> _任务要求_
下文选段介绍了低秩特征选择多输出回归算法,该方法在低秩回归模型上采用哪种范数进行样本选择?

> _选段_
_ _ _ _ _

计算机工程与应用 ›› 2017, Vol. 53 ›› Issue (20): 116-121.DOI: 10.3778/j.issn.1002-8331.1604-0366

• 模式识别与人工智能 • 上一篇    下一篇

低秩特征选择多输出回归算法

杨利锋1,2,林大华3,邓振云1,2,李永钢1,2   

  1. 1.广西多源信息挖掘与安全重点实验室,广西 桂林 541004
    2.广西区域多源信息集成与智能处理协同创新中心,广西 桂林 541004
    3.广西电化教育馆,南宁 530021
  • 出版日期:2017-10-15 发布日期:2017-10-31

Low-rank feature selection for multiple-output regression algorithm

YANG Lifeng1,2, LIN Dahua3, DENG Zhenyun1,2, LI Yonggang1,2   

  1. 1.Guangxi Key Lab of Multi-source Information Mining & Security, Guangxi Normal University, Guilin, Guangxi 541004, China
    2.Guangxi Collaborative Innovation Center of Multi-source Information Integration and Intelligent Processing, Guilin, Guangxi 541004, China
    3.Guangxi Center for Educational Technology, Nanning 530021, China
  • Online:2017-10-15 Published:2017-10-31

摘要: 针对现有回归算法没有考虑利用特征与输出的关系,各输出之间的关系,以及样本之间的关系来处理高维数据的多输出回归问题易输出不稳定的模型,提出一种新的低秩特征选择多输出回归方法。该方法采用低秩约束去构建低秩回归模型来获取多输出变量之间的关联结构;同时创新地在该低秩回归模型上使用[L2,p]-范数来进行样本选择,合理地去除噪音和离群点的干扰;并且使用[L2,p]-范数正则化项惩罚回归系数矩阵进行特征选择,有效地处理特征与输出的关系和避免“维灾难”的影响。通过实际数据集的实验结果表明,提出的方法在处理高维数据的多输出回归分析中能获得非常好的效果。

_ _ _ _ _

> _数据部分_
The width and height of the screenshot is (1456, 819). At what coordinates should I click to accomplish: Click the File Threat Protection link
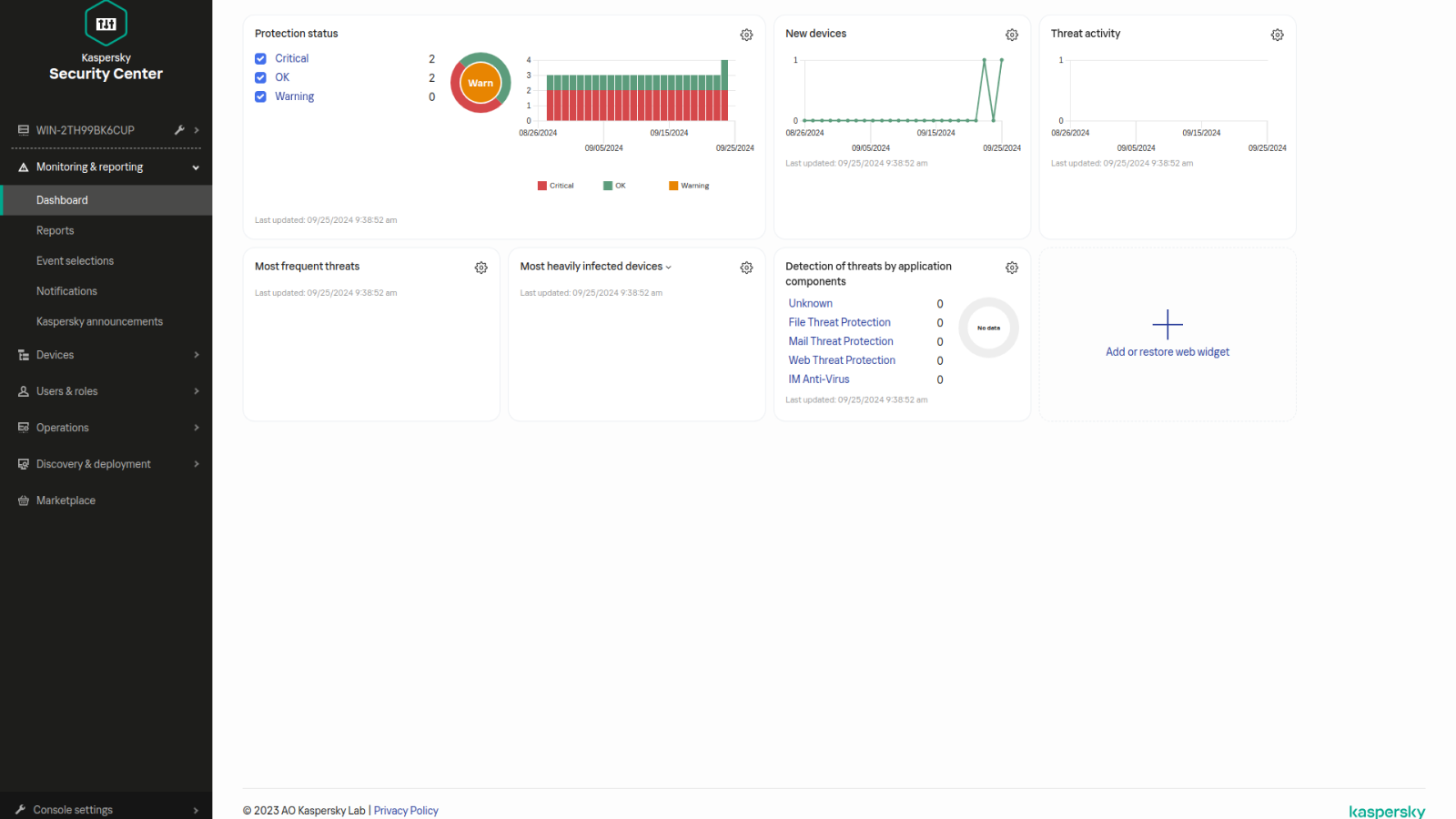(839, 322)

_ _ _ _ _

> _预期输出_
[L2,p]-范数。